Domenica delle Palme. Il commento al vangelo

Il Vangelo     

In quel tempo, Gesù camminava davanti a tutti salendo verso Gerusalemme. Quando fu vicino a Bètfage e a Betània, presso il monte detto degli Ulivi, inviò due discepoli dicendo: «Andate nel villaggio di fronte; entrando, troverete un puledro legato, sul quale non è mai salito nessuno. Slegatelo e conducetelo qui. E se qualcuno vi domanda: “Perché lo slegate?”, risponderete così: “Il Signore ne ha bisogno”». Gli inviati andarono e trovarono come aveva loro detto. Mentre slegavano il puledro, i proprietari dissero loro: «Perché slegate il puledro?». Essi risposero: «Il Signore ne ha bisogno». Lo condussero allora da Gesù; e gettati i loro mantelli sul puledro, vi fecero salire Gesù. Mentre egli avanzava, stendevano i loro mantelli sulla strada. Era ormai vicino alla discesa del monte degli Ulivi, quando tutta la folla dei discepoli, pieni di gioia, cominciò a lodare Dio a gran voce per tutti i prodigi che avevano veduto, dicendo: «Benedetto colui che viene, il re, nel nome del Signore. Pace in cielo e gloria nel più alto dei cieli!». Alcuni farisei tra la folla gli dissero: «Maestro, rimprovera i tuoi discepoli». Ma egli rispose: «Io vi dico che, se questi taceranno, grideranno le pietre». Lc 19,28-40


Il commento

È la Domenica delle Palme. Ci viene data un’abbondanza e una pregnanza straordinaria della Parola di Dio. È vero, questi Vangeli della Passione, li sentiamo ogni anno, nella Settimana Santa. Ma è la nostra vita che, volente o nolente, è sempre nuova, diversa. Per questo la Parola può rivelarsi a noi in una maniera sempre nuova, se l’ascoltiamo col cuore.

Soffermiamoci oggi sull’ingresso di Gesù a Gerusalemme e sulla domanda che forse tante volte abbiamo sentito fare o ci siamo posti. Come ha fatto questa gente, riversa in strada, a cambiare idea nel giro di pochi giorni? Osannare Gesù questa domenica per poi urlare crocifiggilo pochi giorni dopo… Esaltare e poi mandare a morte?

Le risposte a questo interrogativo potrebbero essere istintivamente intrise di disprezzo, o accompagnate dai risentimenti. Ma forse non c’è bisogno della risposta, che potrebbe farci risultare un po’ ipocriti, perché in fondo facciamo un po’ lo stesso, molto di frequente. Forse possiamo proporci una riflessione sulla differenza tra gli innamorati e gli amanti. Chi è innamorato, idolatra l’altro, lo idealizza, lo esalta, gli corre dietro, cerca di osannarlo, appunto, dà sfogo alle sue emozioni. Ma l’innamoramento, lo sappiamo, passa presto. Improvvisamente comincia a tirare un vento differente, qualcuno urla più forte. Arriva la paura delle conseguenze che potrebbe portare con sé la decisione di abbracciare con tutto se stessi, l’oggetto del nostro interesse. Si comincia a consapevolizzare che amare una persona comporta sacrificio e responsabilità. E quindi, siccome appare qualcun altro dietro cui andare, la folla, scegliamo una corrente facile.

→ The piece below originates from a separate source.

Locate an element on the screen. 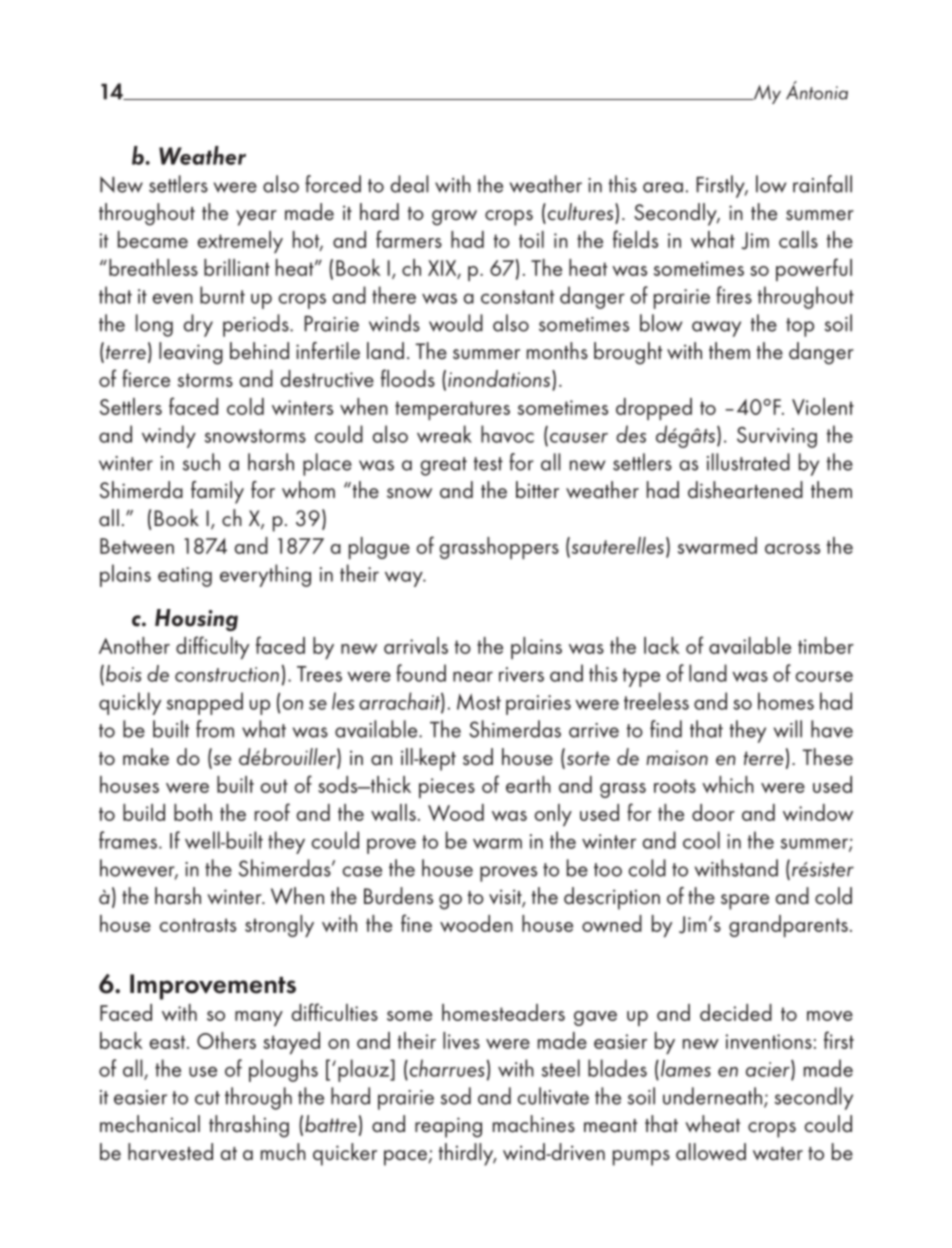  havoc is located at coordinates (507, 434).
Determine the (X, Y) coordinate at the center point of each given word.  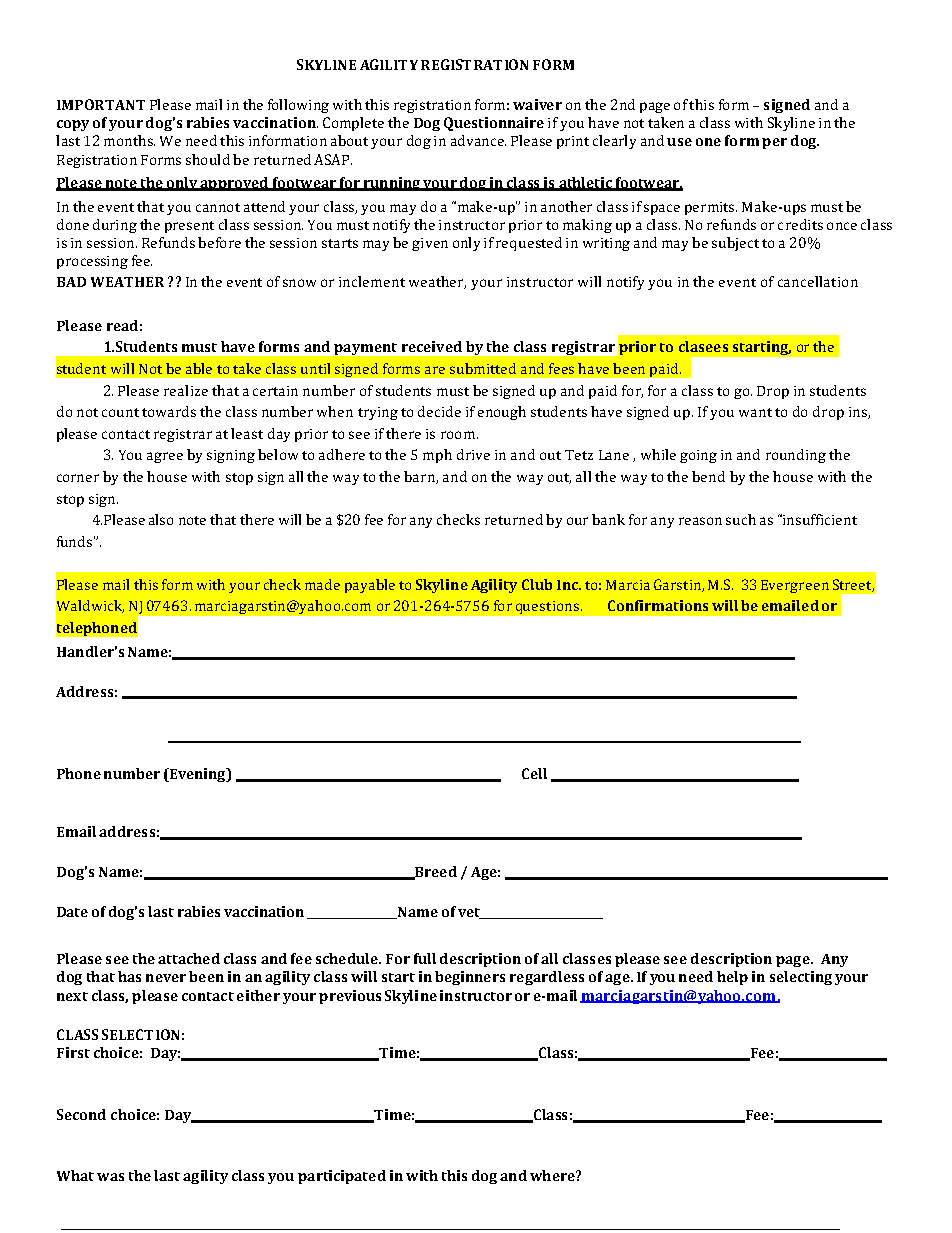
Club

Si va, e dopo cinque giorni si urla il contrario di quello che si gridava prima. Sì, perché l’amore, se lo si invita, arriva dopo l’innamoramento. E arriva come scelta e come decisione, quella presa sempre di nuovo, giorno dopo giorno. Arriva come desiderio del bene dell’altro e degli altri, perché nessun amore è esclusivo: anzi, esso è sempre generativo. L’amore arriva con l’accettazione della ferita, della sofferenza. L’innamoramento svanisce con l’emozione, che ti prende e che passa. L’amore resta come sentimento coltivato, culla del desiderio del bene, della salvezza.

La Settimana Santa è tutta improntata su questo. Gesù si consegna, perché ama, perché il voler bene delle sue creature è duraturo, e prevale su ogni altra cosa. Ciò che noi chiamiamo allora Passione di Cristo, cioè il racconto della sua morte, è una vera passione, che porta alla follia più grande, a dare la vita.

Buon passaggio dall’innamoramento all’amore, dalla potenziale morte, alla vita! Proprio in questo movimento, in fondo, avviene poi la Risurrezione.